At the time my father had a young nephew in the Franciscans, Brother Matthew, who arrived every summer to our farm wearing a flowing brown habit and strapped sandals, and doled out holy pictures, scapulars and medals. He was happy and cheerful, and I had a vague idea that there was some connection between the Franciscans and the Poor Clares. Over the years I became aware that many people wrote to the Poor Clares in times of stress and anguish in their lives. This led me to the belief that when you were in financial straits you went to the bank, when you were in dodgy health territory you went to the doctor, but when you were in dire straits in any other department you called in the Poor Clares. They
were the God bank! Their praying presence seemed to bring untold comfort to all who made contact with them. Once when a critical friend of mine demanded, ‘What are those women doing locked up praying when they could be out in the world doing some good?’ I lost the cool. ‘Don’t you think that there are enough of us out in the world and when you look around at the world, we’re not doing such a great job, are we?’ I had become a defender of the Poor Clares.
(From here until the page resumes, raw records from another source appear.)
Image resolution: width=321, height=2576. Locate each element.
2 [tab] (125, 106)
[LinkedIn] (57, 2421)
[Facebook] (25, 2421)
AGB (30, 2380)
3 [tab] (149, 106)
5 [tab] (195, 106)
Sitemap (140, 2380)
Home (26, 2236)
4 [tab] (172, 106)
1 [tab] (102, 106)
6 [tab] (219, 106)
The Poor Clare Order, inspired by St Francis, was founded by St Clare of Assisi in 1212. It was a monastic order of enclosed contemplative life with sisters taking vows of chastity, poverty, obedience and enclosure. Their vow of enclosure is the one that perplexes most people. The order spread around the world and came to Cork in 1912 when a local merchant prince, Walter Dwyer, decided to build a monastery for them on College Road. His motivation was not entirely without self-interest as his favourite daughter had entered a Poor Clare monastery in Belgium and he wanted to have her near him. He had the money to build the monastery, but he would need the bishop’s permission to bring in the order as well as Poor Clare sisters who would be willing to help set up the foundation in Cork. He turned for help to an old and trusted friend of his, a Jesuit priest, Fr Willie Doyle. Fr Willie approached the Carlow Poor Clare abbess, who gladly sent a band of five sisters. After a lengthy process the bishop’s permission was granted and the way forward was cleared for Dwyer’s dream to come true – and so the building began on College Road. Ultimately his beloved daughter returned to Cork and the official opening of the Poor Clare monastery in Cork was celebrated with Midnight Mass on Christmas Eve 1914. Down through the years they have become a font of comfort and prayer to the people of Cork and further afield.